Zodra de koe aan de toren bungelt is het tijd om met een linnentasje naar Kampen te gaan. En dat tasje te vullen met zoveel mogelijk stripboeken. Ieder jaar vindt daar het Kamper Stripspektakel plaats. De hele binnenstad is dan gevuld met kraampjes die volgestouwd zijn met tweedehands stripboeken, tekenaars en zweterige verzamelaars. Sinds jaar en dag trek ik met familie en aanverwanten naar de Hanzestad om met gevulde tasjes weer terug te komen. Een fijne traditie.
Over die zweterige verzamelaars: vroeger vond ik dat maar
gekke mannetjes (het zijn vooral mannen die stripboeken verzamelen). Je kunt ze
niet zelden herkennen aan een kaki-driekwartbroek, T-shirt van een obscure
rockband uit de 80’s, soms een paardenstaart, meestal een bril. Zo timide ze
overkomen in het wild, zo agressief zijn ze bij het kraampje: terugwijken bij
het uitzoeken van het beste album doen ze niet, duwen en stoten behoort tot hun
verdedigingstactiek, alles voor de beste buit. Waar ik me vroeger het meest over
verwonderen kon was de inventaris van stripalbums die ze bij zich droegen. Waar
sommigen het hielden bij een bescheiden notitieblokje, liepen anderen met
complete uitgedraaide Exelbestanden in de hand. Je zag ze graaien in de bakken,
een album eruit vissen en tevreden een vinkje zetten.

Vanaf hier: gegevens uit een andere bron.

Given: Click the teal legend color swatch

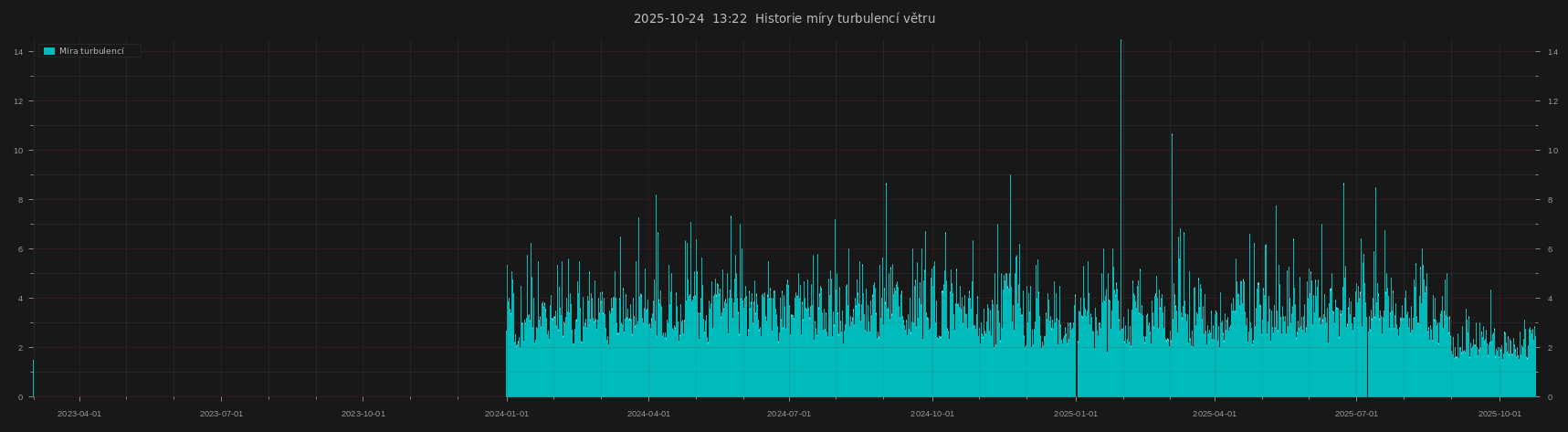Looking at the screenshot, I should click(49, 51).
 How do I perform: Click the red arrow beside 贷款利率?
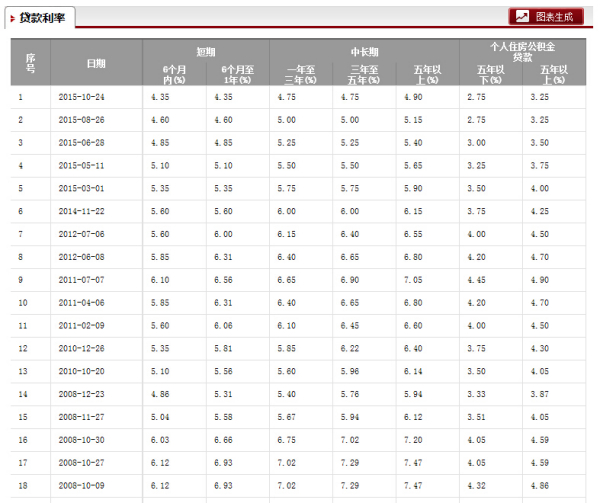pyautogui.click(x=12, y=18)
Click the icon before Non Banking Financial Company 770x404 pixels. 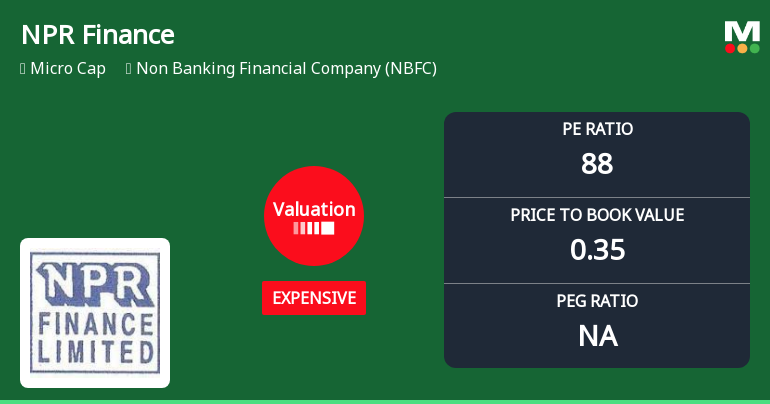pyautogui.click(x=129, y=69)
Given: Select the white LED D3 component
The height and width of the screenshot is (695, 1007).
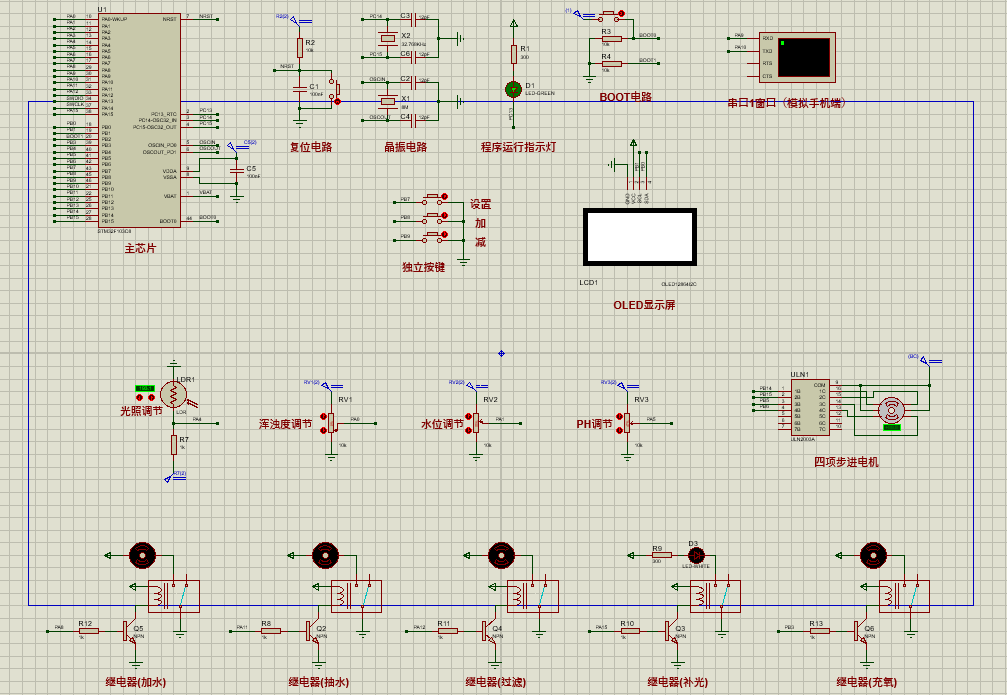Looking at the screenshot, I should tap(696, 555).
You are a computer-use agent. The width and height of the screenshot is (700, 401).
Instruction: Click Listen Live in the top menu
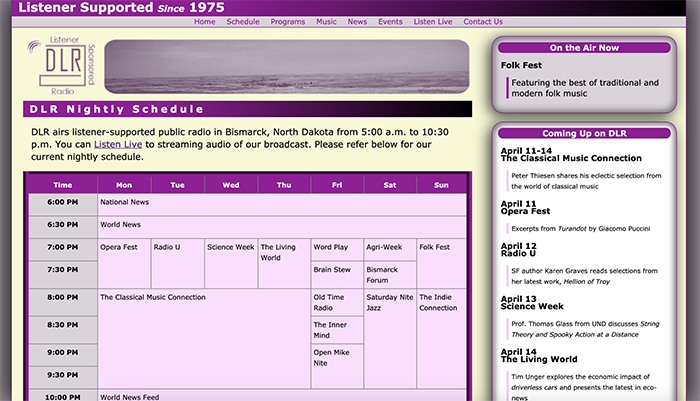click(432, 21)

Omdat er niet veel tijd zat tussen het besluit om heen te
gaan en te kijken welke albums ik zou kunnen aanschaffen, besloot ik vluchtig een kijkje
te nemen in de stripboeken die ik thuis heb. Daarvoor moest ik op mijn knieën
voor een boekenkast waarvan ik de laatste keer dat ik dat gedaan had niet meer
kon herinneren. Stripboeken (en vooral het verzamelen ervan) zijn altijd een
liefhebberij van me geweest, maar zoals dat gaat met hobby’s en interesses: na
verloop van tijd verlies je ze een beetje uit het oog. Misschien hoort dat ook
wel bij volwassen worden.
Ik geef toe dat de hobby nostalgische gevoelens aanwakkert. Stripboeken
heb ik altijd al gelezen, zoals velen begon dat met de Donald Duck, maar hét
ontdekkingsmoment van goede strips staat me nog altijd voor de geest. Dat was op
de zolder van een oom en tante, die pas waren verhuisd naar de Oude Dorp van
Urk. De zolder, toch al een spannende plek, stond vol met verhuizendozen en
alle andere dingen waarvan een mens zichzelf belooft er later naar te zullen
kijken. In één zo’n doos zaten boekjes met een rode kaft, een titel in schilderachtige
witte letters en figuurtjes die op een merkwaardige manier waren getekend. Ik
werd gegrepen door de tekenstijl, het typische handschrift en bijhorende
tekstballonnetjes en de humor die in de albums gebezigd werd. Bovendien spraken
ze anders. Eén figuurtje riep herhaaldelijk ‘miljaar!’, er werd gij gezegd waar
jij bedoeld werd, en zinnen werden ingeleid met ‘allez’. Boven op de cover
prijkte alsmaar dezelfde naam: Willy Vandersteen. Ik heb het over Suske en
Wiske.
Jaren van verzamelwoede volgde. Er waren indertijd al
ongeveer 250 albums uitgegeven, genoeg om te verzamelen dus. De albums kocht ik
met zakgeld, later geld verdiend met bijbaantjes, een enkele keer bracht mijn vader
een doos vol tweedehands albums mee naar huis. De verzameling groeide. Van de
eerste 20, tot de eerste 50 en daarna 100. Ik geloof dat de lengte van albums
naast elkaar gezet op meer dan een volle meter kwam.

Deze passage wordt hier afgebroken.